§ **Input**:
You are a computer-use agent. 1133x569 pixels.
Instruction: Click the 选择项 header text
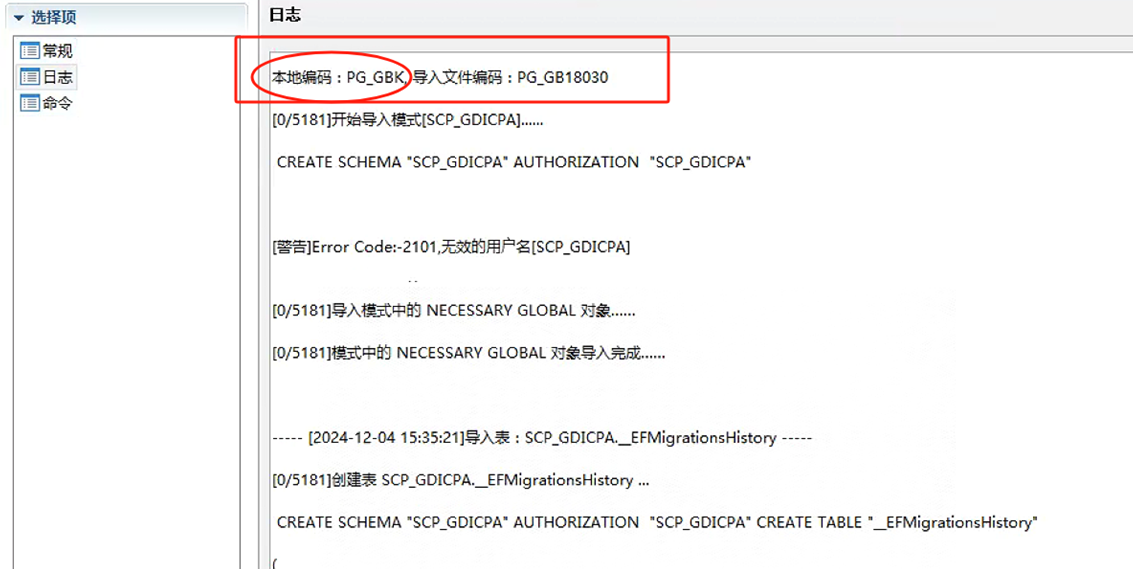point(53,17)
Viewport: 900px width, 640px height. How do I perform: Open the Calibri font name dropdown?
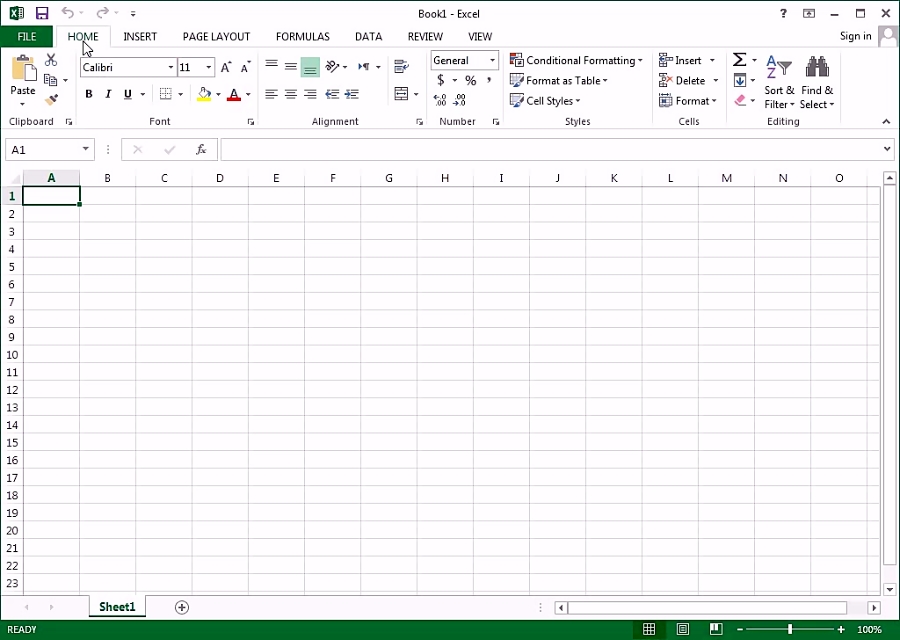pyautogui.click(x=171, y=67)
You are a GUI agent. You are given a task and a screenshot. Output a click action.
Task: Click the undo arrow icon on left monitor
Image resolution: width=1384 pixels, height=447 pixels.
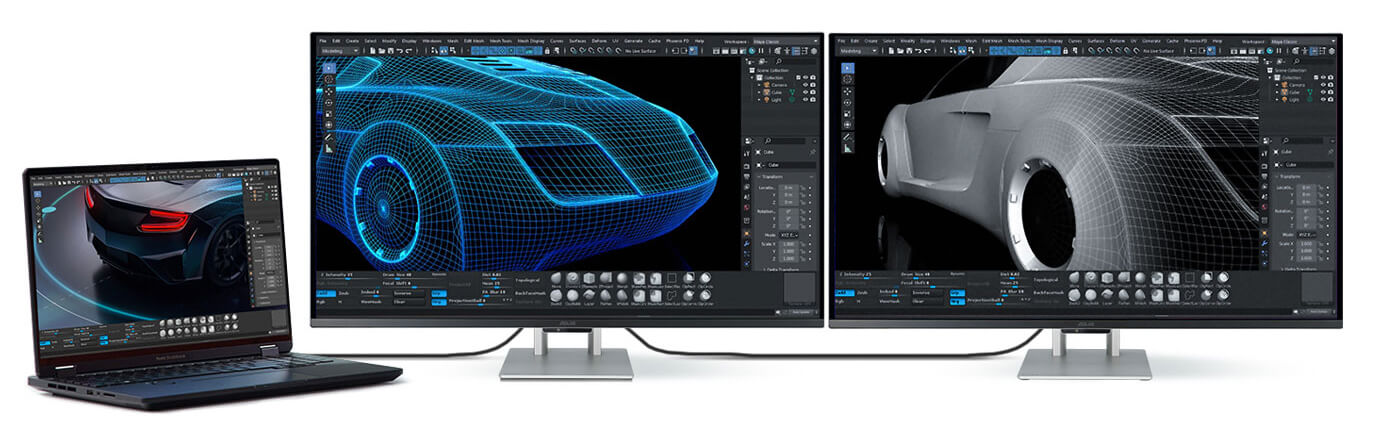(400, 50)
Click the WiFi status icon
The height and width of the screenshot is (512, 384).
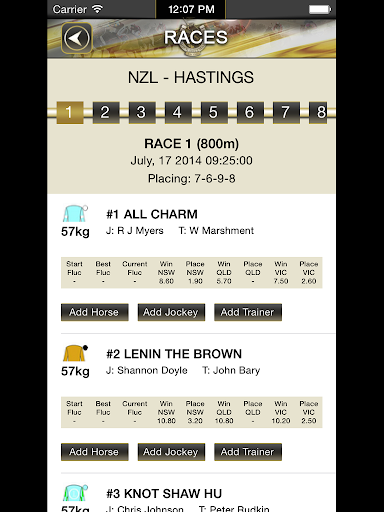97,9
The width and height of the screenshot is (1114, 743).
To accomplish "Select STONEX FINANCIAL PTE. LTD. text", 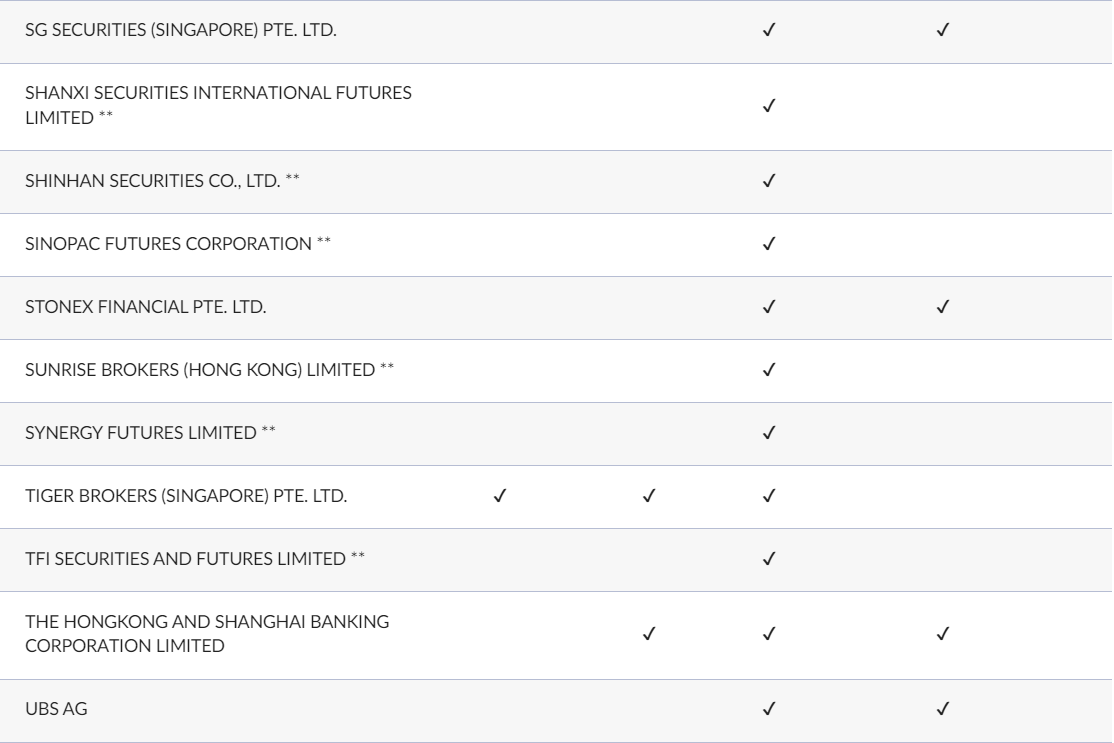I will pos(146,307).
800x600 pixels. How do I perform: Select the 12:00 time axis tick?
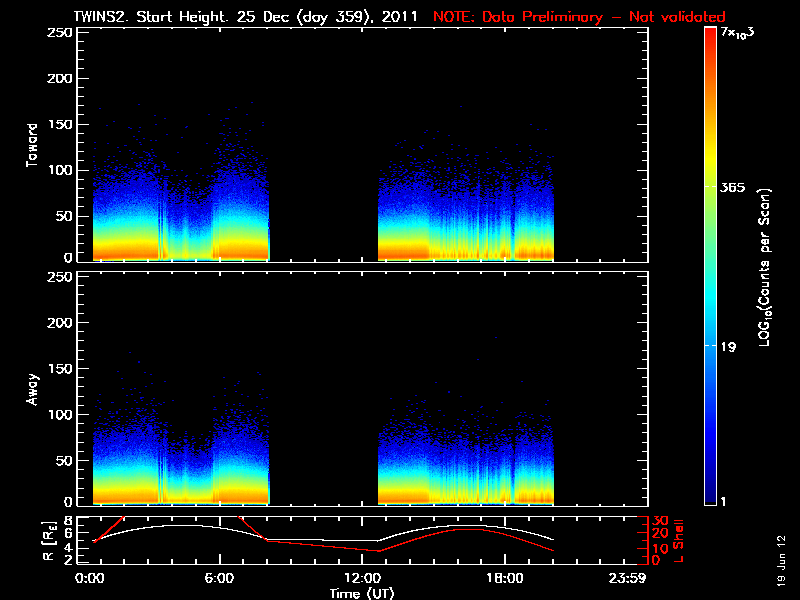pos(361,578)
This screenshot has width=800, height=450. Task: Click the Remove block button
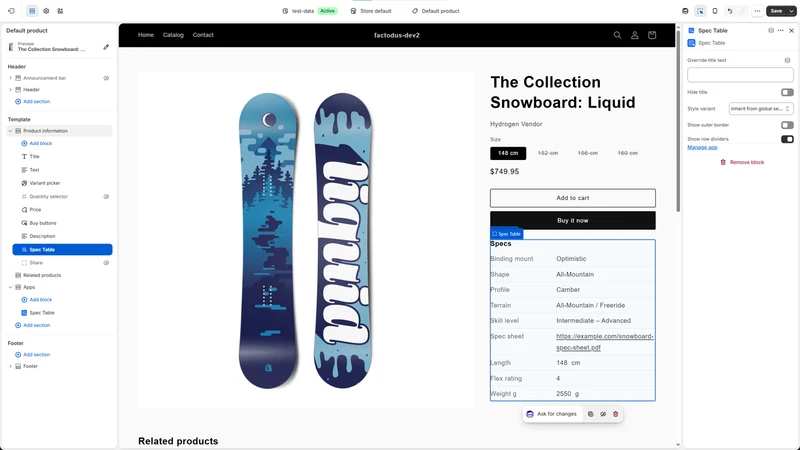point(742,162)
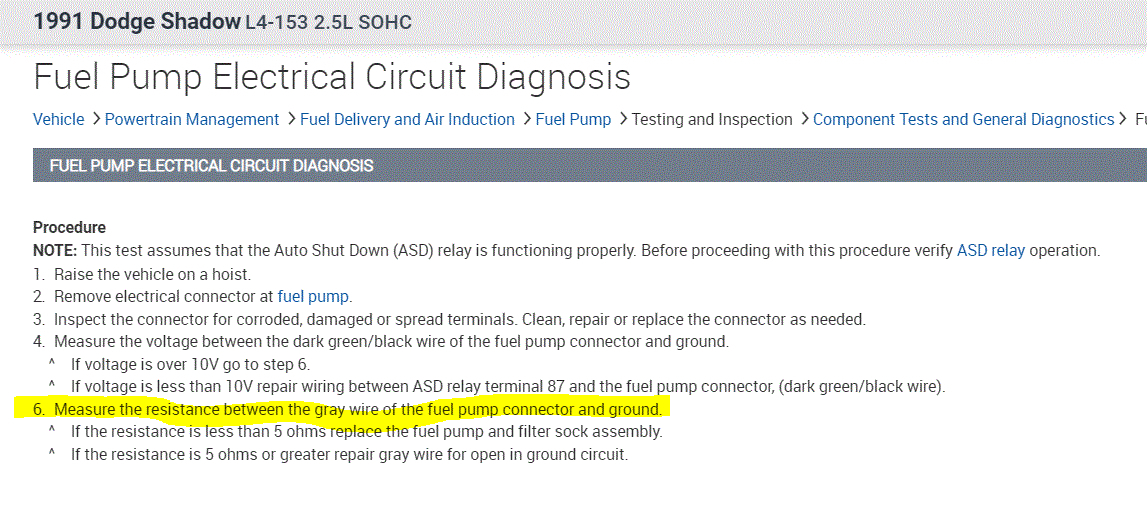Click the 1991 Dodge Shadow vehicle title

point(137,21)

§ **About this task**:
Drop the pictures; return the lines above from the line containing "Viewport: 900px width, 640px" to the line containing "Click the WiFi status icon", both included, exactly.

§ **Answer section**:
Viewport: 900px width, 640px height. How do I perform: Open the Calibri font name dropdown?
pyautogui.click(x=171, y=67)
You are a GUI agent. You are given a task and a screenshot. Output a click action.
Task: Click the undo arrow icon on left monitor
Image resolution: width=1384 pixels, height=447 pixels.
(400, 50)
Click the WiFi status icon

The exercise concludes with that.